正文

我们的故事

那些旅行教我们的事 作者:崔群 著


Part1 恋人 旅行是考验情侣的最佳方式

当面对的问题是吃、是住、是伤病、是不可逾越的自然力量的时候,旅行更能真切地感受到生命之间互相关照的力量,以及观测到彼此在处理问题时的态度和能力。

我们的故事

卡瓦格博 乱石堆上看流星

BY 崔群

从云南德钦县抵达飞来寺是一个下午,白天看对面的卡瓦格博(Kawakarpo)顶峰在无云的蓝天映衬下已是十分俏丽,不免暗自想象明天清晨“日照金山”的景象。阳光很好,晒在身上暖和和的,我的心情无比闪耀,但吸取了几日前在高原上撒完野尿撒腿奔跑的气喘教训,不敢多加造次。

飞来寺只有一条街,我和瓜先生百无聊赖地四处闲逛,最后被坐在悬崖边绘经石的一位藏民所吸引,在他背后静静地看了一个多钟头。这宁静突然被一位看上去40来岁的大叔打破:“我就在隔壁旅店打工,本想招呼你们过去坐坐,但是我太懒了,连尿也懒得出去撒,全撒在喝光了酒水的酒瓶和矿泉水瓶子里了,里面太臭了。”我和瓜先生面面相觑,不知道该怎么接茬。这男人的热情和直率都让人出乎意料。而我的脑子里顿时出现了那个把大饼挂在脖子上的懒汉故事。原来神山之下,真是什么人都有啊。

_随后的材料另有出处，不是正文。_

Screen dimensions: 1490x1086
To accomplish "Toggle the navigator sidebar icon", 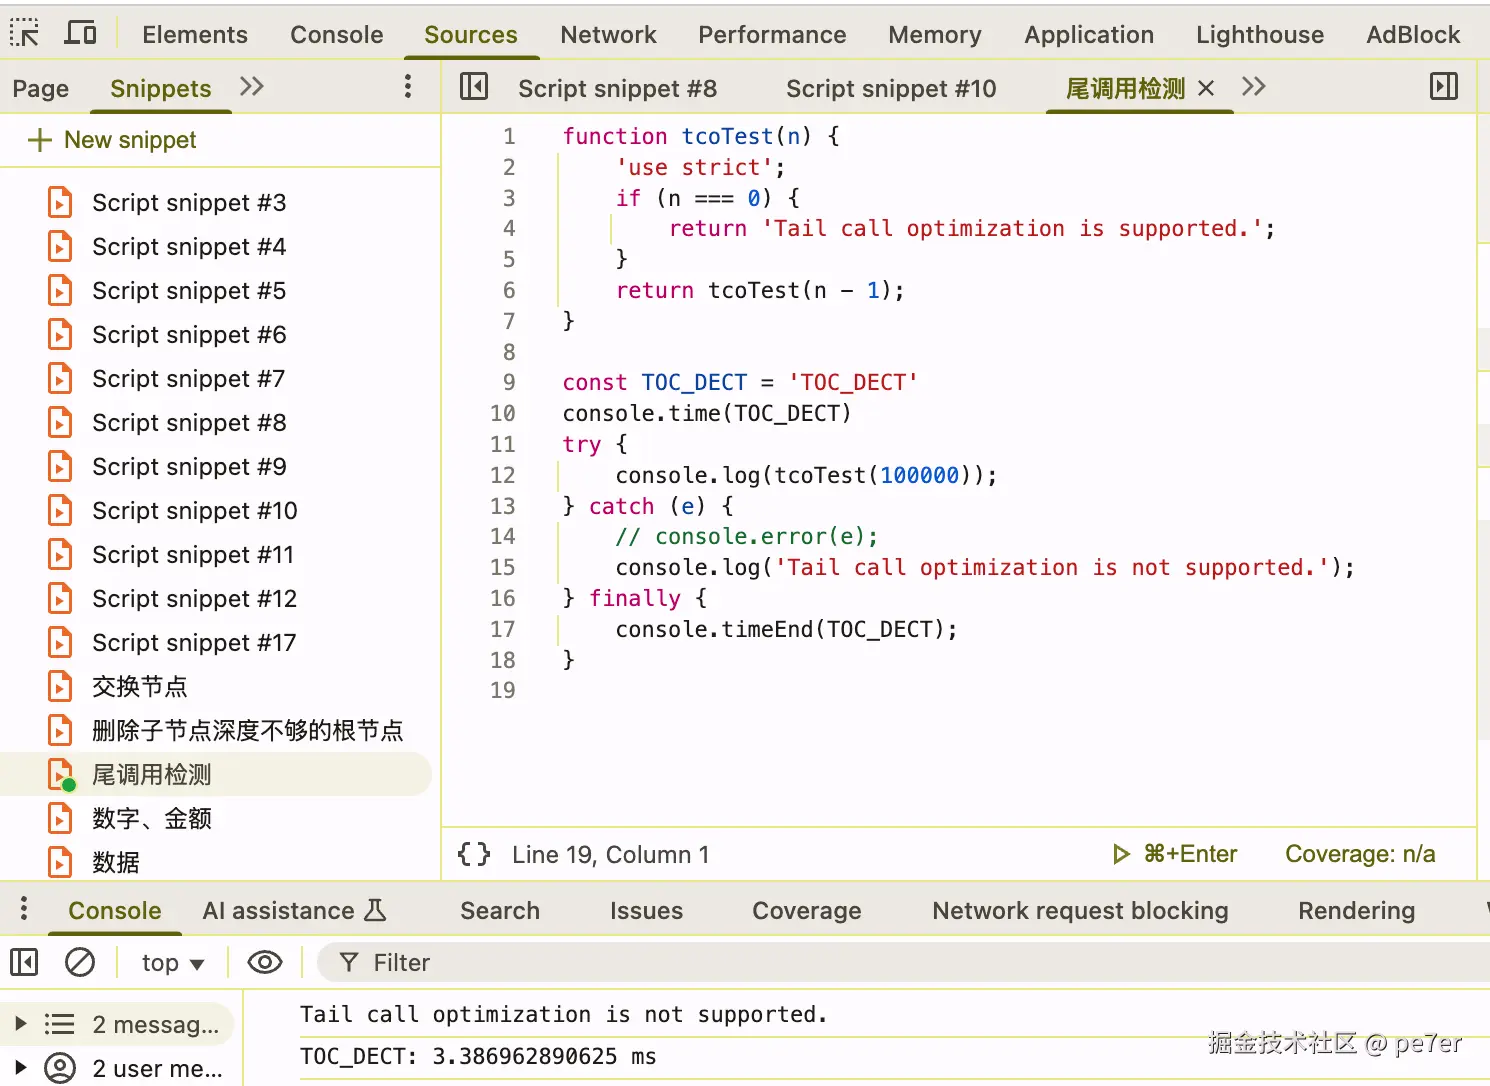I will (474, 87).
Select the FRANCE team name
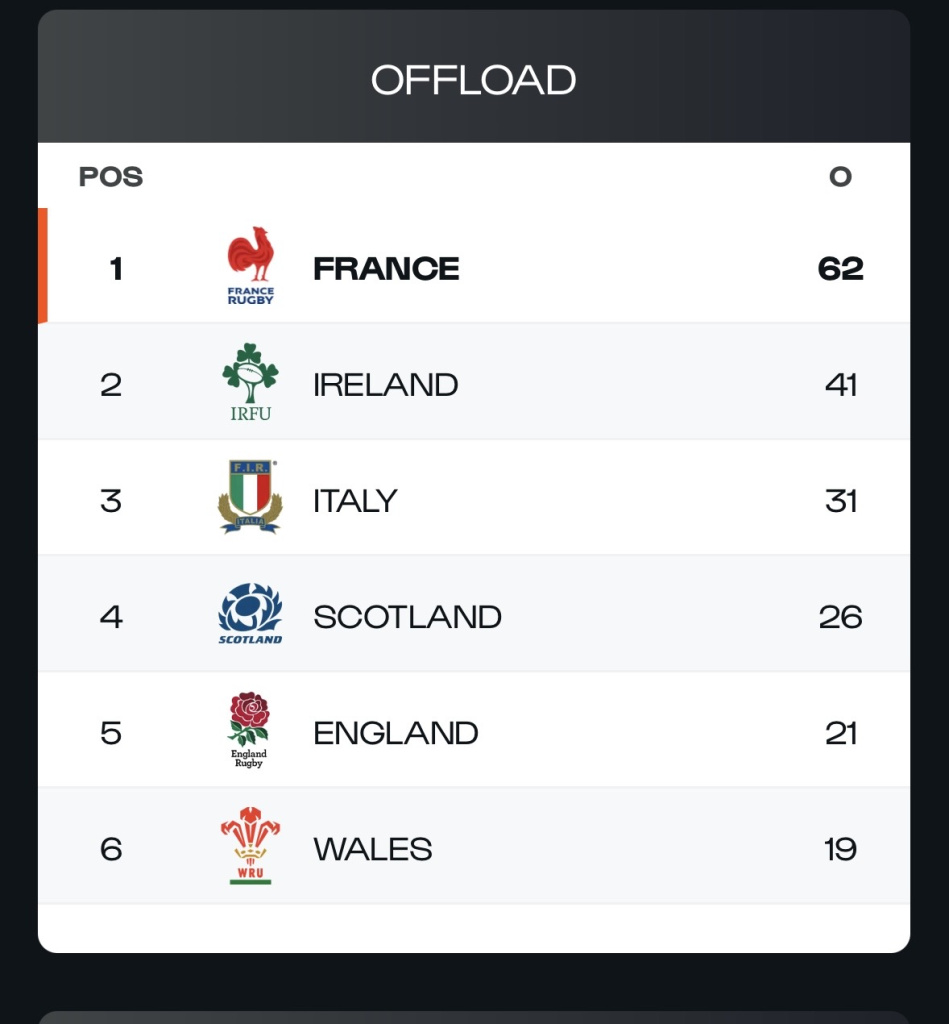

和大叔聊到天色渐暗,我和瓜先生坐在一间小酒吧里用晚餐。酒吧里冷冷清清,角落里有一只黑猫幽幽地看着我们。小小的电视里重复播放着讲述卡瓦格博山难的纪录片,太过沉重的内容加上昏暗闪烁的灯光,令我们觉得颇为不适,退了出来。门外,梅里十三峰山顶皑皑的冰雪在星光的映衬下泛着幽暗神秘的光。我们打算找个没有灯光的地方,好好欣赏它的美丽,只是9月的高原夜晚依旧寒冷,先要回房间好好包裹自己一番才是。

再出门,撞见了同样在外面透气的来自佛山的“和尚”、“石头”和丽娟。五个人凑在一起,向路的尽头走去,一直走到再也看不见任何灯光的地方。摸黑爬上路边的一个建筑工地的石堆,仰着头扑捉流星到脖子酸痛,我们索性在冰凉的石块上躺下来。周围是绝对的漆黑,没有一丝人造的灯光。随着呼吸渐匀,梅里的星空完完全全地在我们面前打开来,越来越多、越来越满、越来越近。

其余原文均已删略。